Wisconsin Diagnostic Laboratories, Froedtert Hospital Sturtevant, Wisconsin, United States
Background/Case Studies: In November 2023, a specimen quality audit was performed at Wisconsin Diagnostic Laboratories(WDL), Froedtert Hospital (FH). The scope of the audit was to evaluate the draw quality of the Type and Screen (TS) samples received in the blood bank over the course of two weeks. It would evaluate the amount of sample received versus the amount of sample that was expected. Current policy for TS orders indicates a patient should have two 4mL lavender (LAV) top tubes drawn to complete testing. In the specimen quality audit approximately one third of the samples tested had less than 4mL total, while only half of that third were single tube draws. Two locations within the hospital had 41% and 14% of samples tested that were single tubes versus the two LAV specimens that were expected. This particular deviation to policy had little to no major impact on the workflow for these specific tests ordered. Therefore, blood bank’s leadership wanted to explore the possibility of discontinuing the draw of two LAV tubes for TS tests ordered. The purpose of the TS second tube utilization audit was to determine the necessity of drawing two EDTA LAV tubes for all TS orders and to assess the amount of times the second tube was required for testing. The ultimate aim was to discontinue the draw of two LAV tubes for TS orders in the following fiscal year if evidence supported the new proposal.
Study
Design/Methods: An audit performed at FH during a two week period in December 2023, where all TS samples tested were evaluated to assess the use of the second tube. During this period the TS samples tested were counted. This audit also assessed the reasoning for having to utilize the second tube, whether it was due to a short draw or complex antibody workup.
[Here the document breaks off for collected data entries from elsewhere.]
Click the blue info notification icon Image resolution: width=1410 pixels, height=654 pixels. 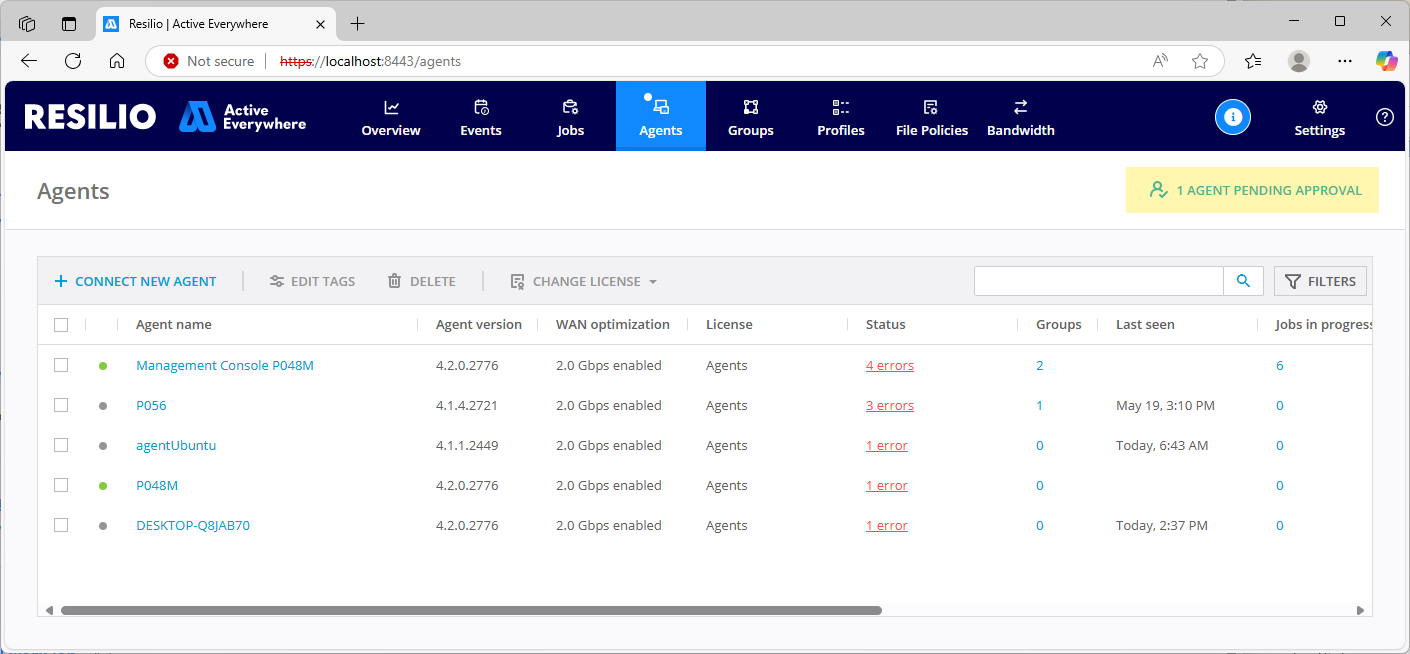pos(1232,117)
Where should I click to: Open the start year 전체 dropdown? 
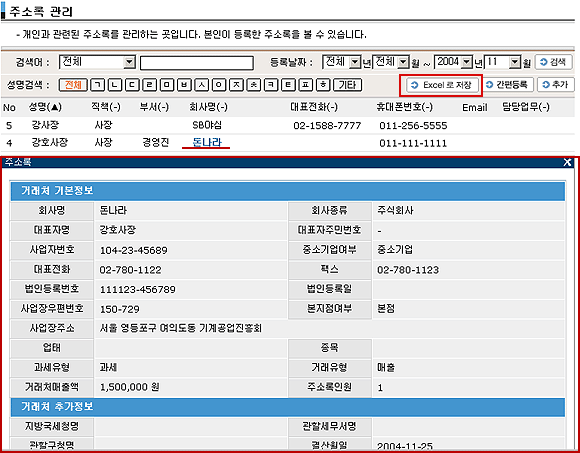click(355, 62)
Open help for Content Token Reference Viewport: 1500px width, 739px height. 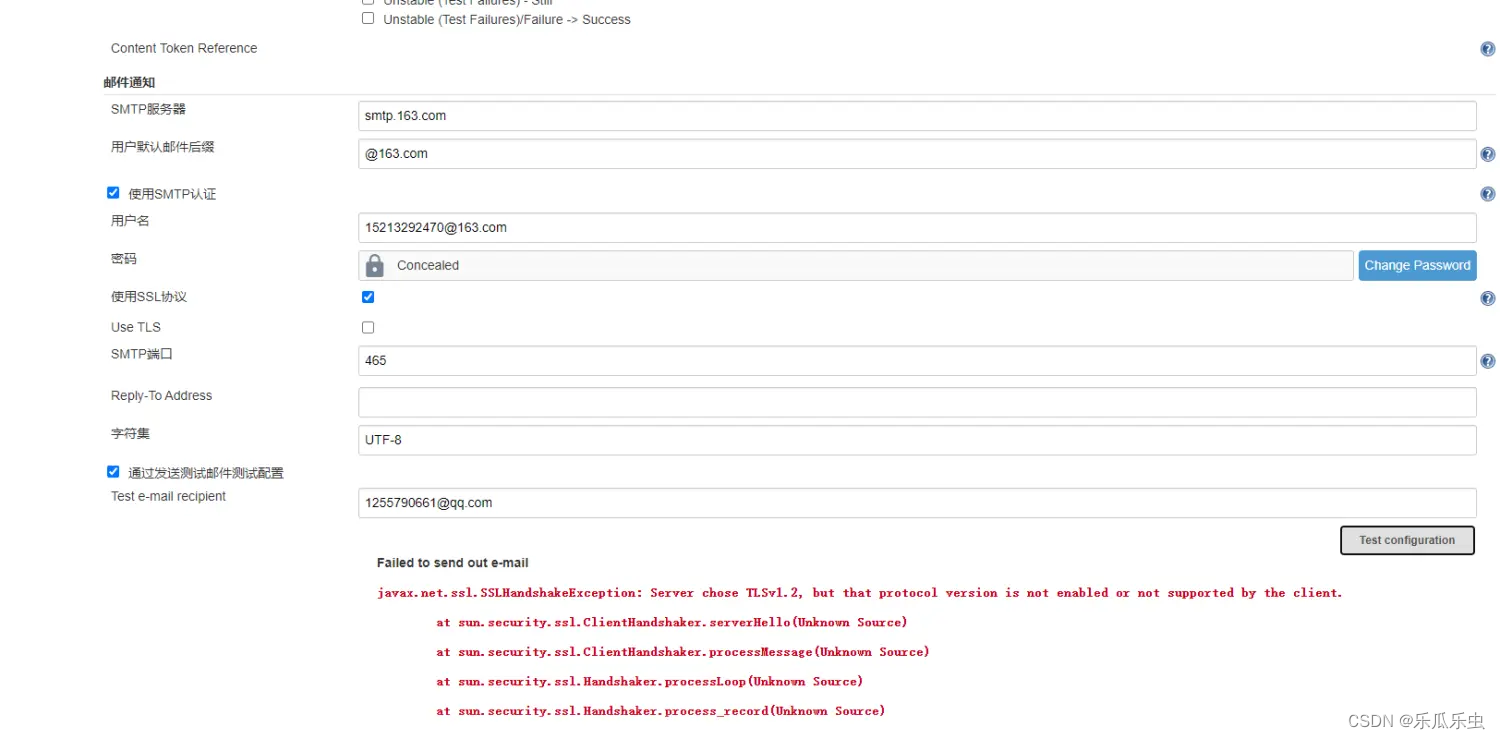point(1487,47)
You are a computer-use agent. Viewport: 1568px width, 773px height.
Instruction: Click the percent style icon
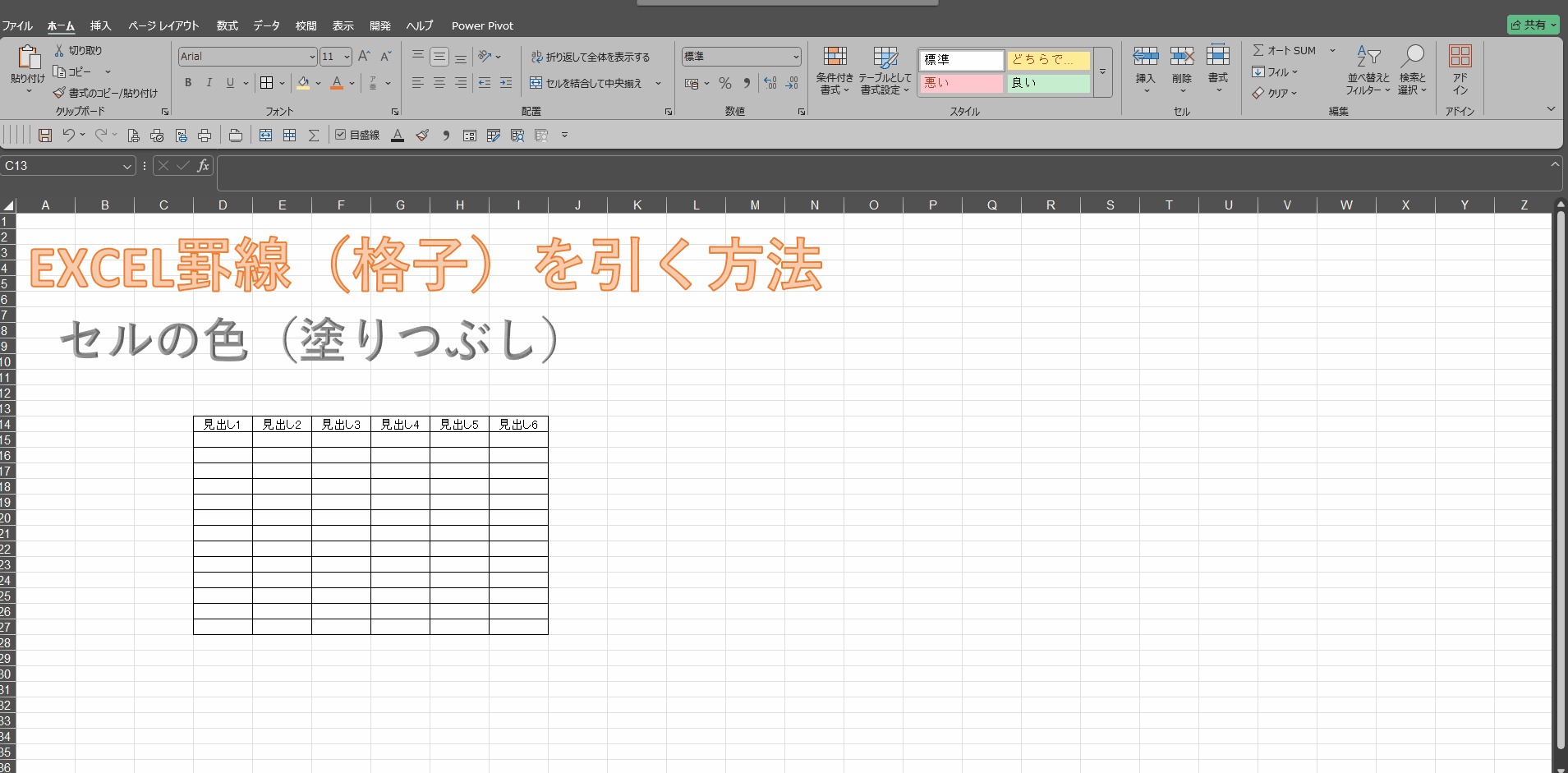pos(724,83)
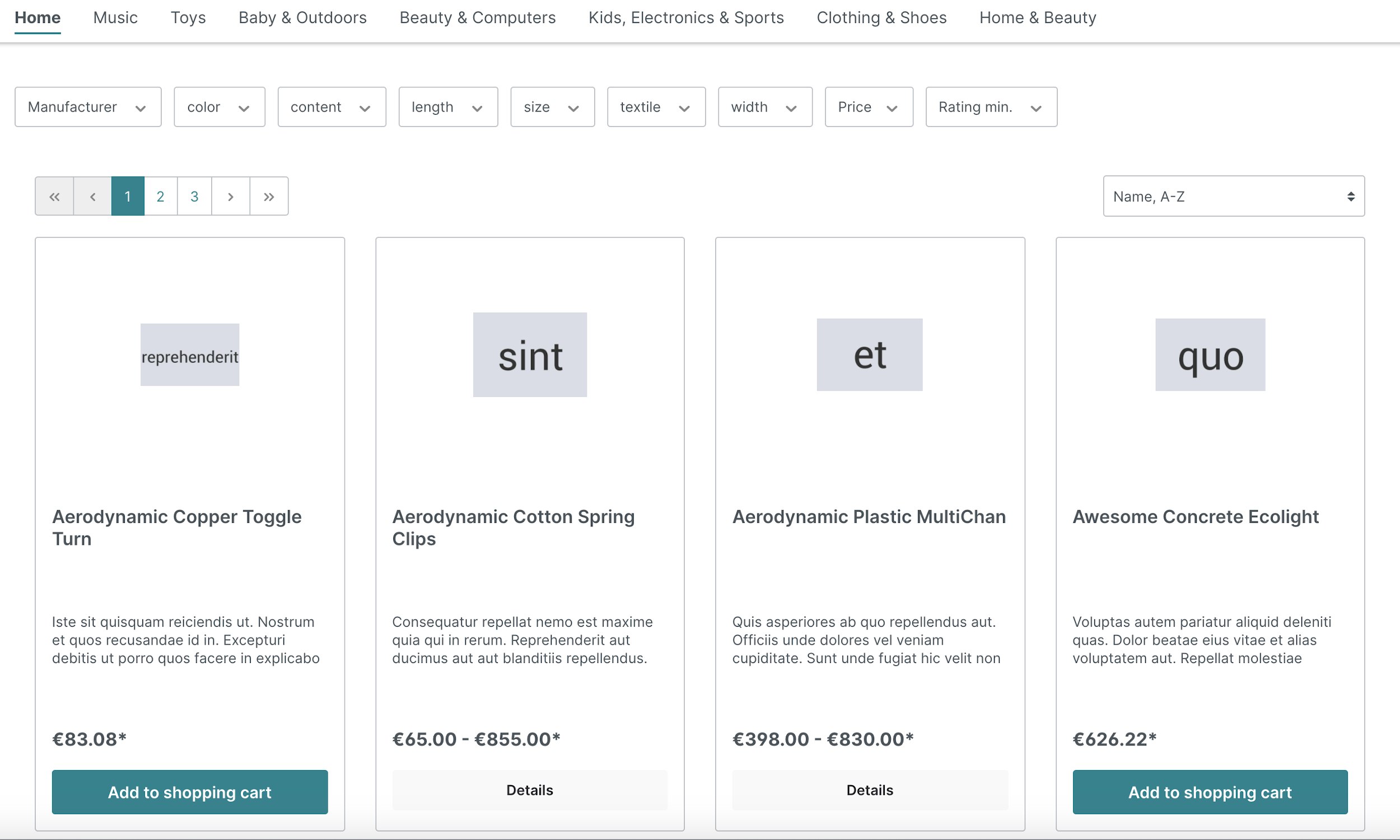Image resolution: width=1400 pixels, height=840 pixels.
Task: Click page 2 pagination number
Action: click(x=161, y=196)
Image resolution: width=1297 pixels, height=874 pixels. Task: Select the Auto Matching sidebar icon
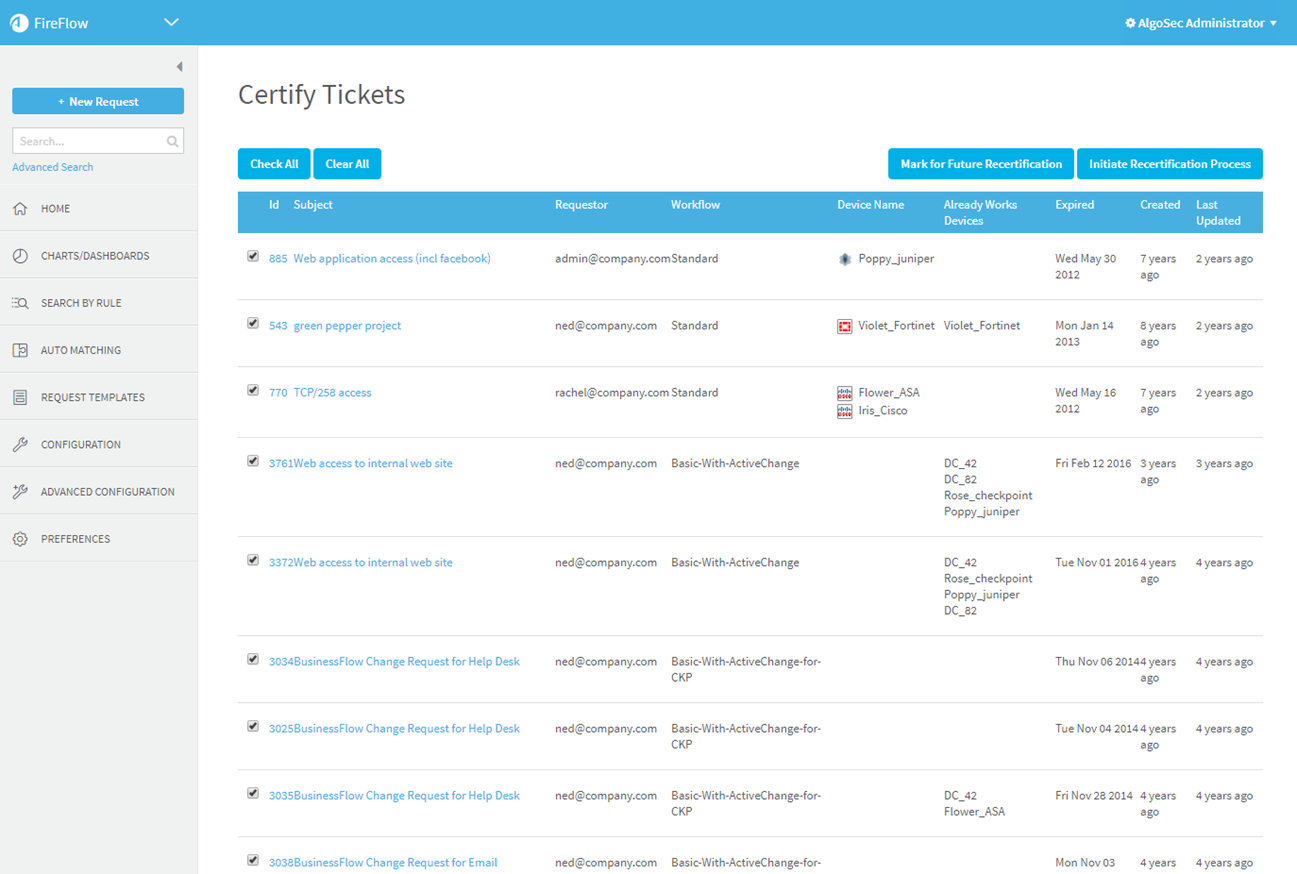(20, 350)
Results/Findings: During the fourteen day period the audit took place, 1472 TS samples were tested in the blood bank. Of those samples only 7 required the use of the second tube to complete all testing. 5 of those 7 samples were patients with antibodies that required several panels to be tested, complete crossmatches, or antibody titrations. One of those 7 samples was a patient who had an invalid ABORH due to a Massive Transfusion Protocol, therefore the patient required immediate spin crossmatches. One of those 7 samples was a short draw and required the use of both LAVs to complete the TS using tube methodology. It was also noted that 5 of these samples were very short draws or were drawn in 2mL LAV top tubes. Conclusions: These findings have helped determine that only one 4mL LAV tube is needed for TS testing. With the evidence that was collected over the course of 14 days the policy at WDL, FH will change to have only one LAV tube drawn for TS orders. This new workflow will help reduce costs (Est. $2,500/year), storage space and decrease the amount of blood patients need drawn.